AWS Partner Network (APN) Blog

Next-Generation Data Integration with AWS Data Services and Dataddo

By Petr Nemeth, CEO – Dataddo
By Stanley Chukwuemeke, Senior Partner Solutions Architect – AWS

Dataddo logo
Connect with Dataddo

Data collecting, preparing, storing, and using data from a growing number of disparate systems is now a challenge for organizations in every industry. The application programming interfaces (APIs) and user interfaces (UI), of cloud services, are changing, requiring continuous adaptation of data pipelines by engineers, who may or may not can react quickly.

Reliance on engineers to manage these changes can lead to broken dashboards, gaps in datasets, and decisions based on out-of-date information. Businesses increasingly rely on data and AI, driving a need for early security and compliance solutions within the data lifecycle, starting with collection.

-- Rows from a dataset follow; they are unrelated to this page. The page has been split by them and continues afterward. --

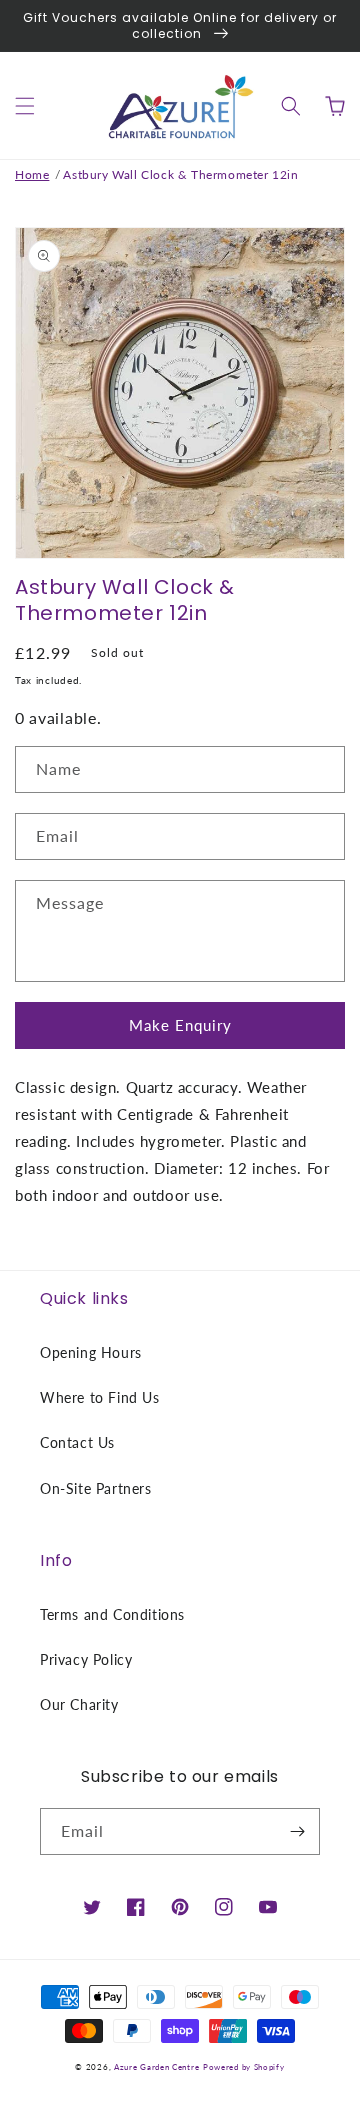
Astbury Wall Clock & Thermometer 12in (180, 174)
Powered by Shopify (244, 2067)
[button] (25, 106)
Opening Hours (91, 1352)
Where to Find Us (100, 1397)
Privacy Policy (86, 1659)
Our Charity (79, 1704)
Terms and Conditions (112, 1614)
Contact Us (77, 1442)
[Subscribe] (297, 1831)
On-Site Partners (96, 1488)
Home (32, 174)
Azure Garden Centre (156, 2067)
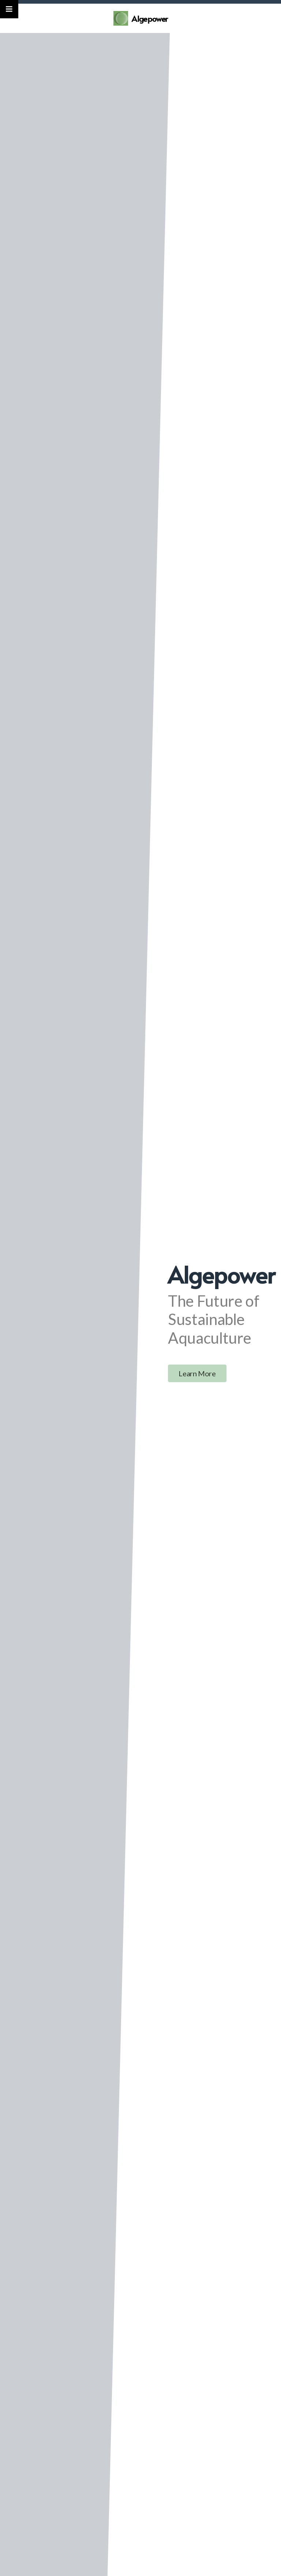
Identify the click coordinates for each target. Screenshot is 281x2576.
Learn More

This post shows how organizations use Dataddo to efficiently and securely move data from one end of their data infrastructure to other. From cloud storage services in Amazon Web Services (AWS) like Amazon Simple Storage Service (Amazon S3) to Amazon Redshift, Amazon Aurora, or Amazon Relational Database (RDS).

Solution Overview

Dataddo provides hundreds of data connectors, enabling robust extract, transform, load (ETL), reverse ETL, and database replication capabilities that directly address the problem of integrating data from diverse systems. The no-code user interface is designed with business users in mind, but the platform enables developers to configure more complex workloads via code. Dataddo has optimized connectors for Amazon Redshift, Amazon S3, Amazon Aurora, and Amazon RDS. It can sync data from any service or database to these storages, as well as from these storages to any service or database. The platform eliminates the need for pipeline maintenance by AWS customers, as Dataddo’s engineers proactively monitor and maintain all pipelines, and manage API and interface changes.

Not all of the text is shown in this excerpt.